[<prev] [next>] [<thread-prev] [thread-next>] [day] [month] [year] [list]
Message-ID: <CAL+tcoDq5G_KU3jJ2=kedHz9OvmLRD5sKf_KLrw3mg-yKrhtkw@mail.gmail.com>
Date: Mon, 27 May 2024 16:06:31 +0800
From: Jason Xing <kerneljasonxing@...il.com>
To: Neal Cardwell <ncardwell@...gle.com>
Cc: Eric Dumazet <edumazet@...gle.com>, "David S . Miller" <davem@...emloft.net>,
Jakub Kicinski <kuba@...nel.org>, Paolo Abeni <pabeni@...hat.com>, netdev@...r.kernel.org,
eric.dumazet@...il.com
Subject: Re: [PATCH net 1/4] tcp: add tcp_done_with_error() helper
Hi Neal,
On Sat, May 25, 2024 at 10:14 PM Neal Cardwell <ncardwell@...gle.com> wrote:
>
> On Fri, May 24, 2024 at 3:36 PM Eric Dumazet <edumazet@...gle.com> wrote:
> >
> > tcp_reset() ends with a sequence that is carefuly ordered.
> >
> > We need to fix [e]poll bugs in the following patches,
> > it makes sense to use a common helper.
> >
> > Suggested-by: Neal Cardwell <ncardwell@...gle.com>
> > Signed-off-by: Eric Dumazet <edumazet@...gle.com>
> > ---
> > include/net/tcp.h | 1 +
> > net/ipv4/tcp.c | 2 +-
> > net/ipv4/tcp_input.c | 25 +++++++++++++++++--------
> > 3 files changed, 19 insertions(+), 9 deletions(-)
> >
> > diff --git a/include/net/tcp.h b/include/net/tcp.h
> > index 060e95b331a286ad7c355be11dc03250d2944920..2e7150f6755a5f5bf7b45454da0b33c5fac78183 100644
> > --- a/include/net/tcp.h
> > +++ b/include/net/tcp.h
> > @@ -677,6 +677,7 @@ void tcp_skb_collapse_tstamp(struct sk_buff *skb,
> > /* tcp_input.c */
> > void tcp_rearm_rto(struct sock *sk);
> > void tcp_synack_rtt_meas(struct sock *sk, struct request_sock *req);
> > +void tcp_done_with_error(struct sock *sk);
> > void tcp_reset(struct sock *sk, struct sk_buff *skb);
> > void tcp_fin(struct sock *sk);
> > void tcp_check_space(struct sock *sk);
> > diff --git a/net/ipv4/tcp.c b/net/ipv4/tcp.c
> > index 681b54e1f3a64387787738ab6495531b8abe1771..2a8f8d8676ff1d30ea9f8cd47ccf9236940eb299 100644
> > --- a/net/ipv4/tcp.c
> > +++ b/net/ipv4/tcp.c
> > @@ -598,7 +598,7 @@ __poll_t tcp_poll(struct file *file, struct socket *sock, poll_table *wait)
> > */
> > mask |= EPOLLOUT | EPOLLWRNORM;
> > }
> > - /* This barrier is coupled with smp_wmb() in tcp_reset() */
> > + /* This barrier is coupled with smp_wmb() in tcp_done_with_error() */
> > smp_rmb();
> > if (READ_ONCE(sk->sk_err) ||
> > !skb_queue_empty_lockless(&sk->sk_error_queue))
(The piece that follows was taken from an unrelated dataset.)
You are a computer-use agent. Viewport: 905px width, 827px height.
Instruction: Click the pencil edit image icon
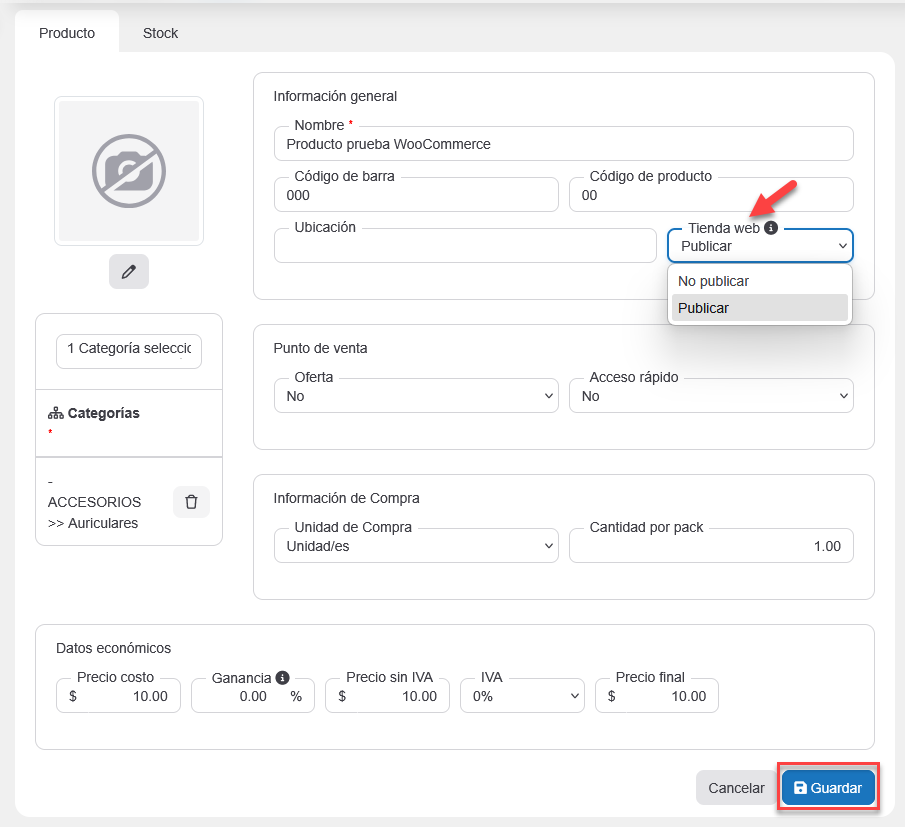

> > diff --git a/net/ipv4/tcp_input.c b/net/ipv4/tcp_input.c
> > index 9c04a9c8be9dfaa0ec2437b3748284e57588b216..5af716f1bc74e095d22f64d605624decfe27cefe 100644
> > --- a/net/ipv4/tcp_input.c
> > +++ b/net/ipv4/tcp_input.c
> > @@ -4436,6 +4436,22 @@ static enum skb_drop_reason tcp_sequence(const struct tcp_sock *tp,
> > return SKB_NOT_DROPPED_YET;
> > }
> >
> > +
> > +void tcp_done_with_error(struct sock *sk)
> > +{
> > + /* Our caller wrote a value into sk->sk_err.
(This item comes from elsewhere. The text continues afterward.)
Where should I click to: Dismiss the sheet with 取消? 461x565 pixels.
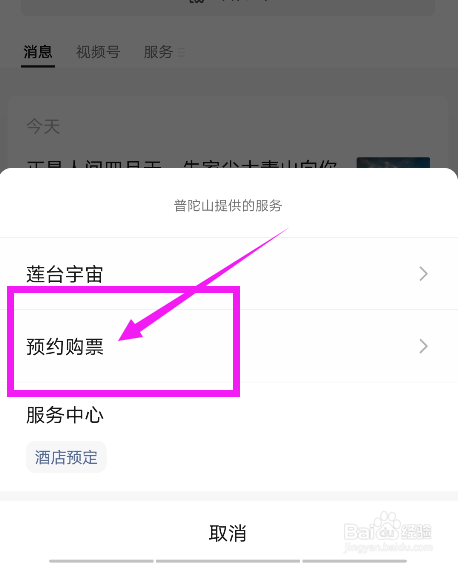pos(229,533)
> > + * This barrier is coupled with smp_rmb() in tcp_poll()
> > + */
> > + smp_wmb();
> > +
> > + tcp_write_queue_purge(sk);
> > + tcp_done(sk);
> > +
> > + if (!sock_flag(sk, SOCK_DEAD))
> > + sk_error_report(sk);
> > +}
> > +EXPORT_SYMBOL(tcp_done_with_error);
> > +
> > /* When we get a reset we do this. */
> > void tcp_reset(struct sock *sk, struct sk_buff *skb)
> > {
> > @@ -4460,14 +4476,7 @@ void tcp_reset(struct sock *sk, struct sk_buff *skb)
> > default:
> > WRITE_ONCE(sk->sk_err, ECONNRESET);
> > }
> > - /* This barrier is coupled with smp_rmb() in tcp_poll() */
> > - smp_wmb();
> > -
> > - tcp_write_queue_purge(sk);
> > - tcp_done(sk);
> > -
> > - if (!sock_flag(sk, SOCK_DEAD))
> > - sk_error_report(sk);
> > + tcp_done_with_error(sk);
> > }
> >
> > /*
> > --
>
> Thanks, Eric!
>
> Thinking about this more, I wonder if there is another aspect to this issue.
>
> I am thinking about this part of tcp_done():
>
> void tcp_done(struct sock *sk)
> {
> ...
> sk->sk_shutdown = SHUTDOWN_MASK;
>
> if (!sock_flag(sk, SOCK_DEAD))
> sk->sk_state_change(sk);
>
> The tcp_poll() code reads sk->sk_shutdown to decide whether to set
> EPOLLHUP and other bits. However, sk->sk_shutdown is not set until
> here in tcp_done(). And in the tcp_done() code there is no smp_wmb()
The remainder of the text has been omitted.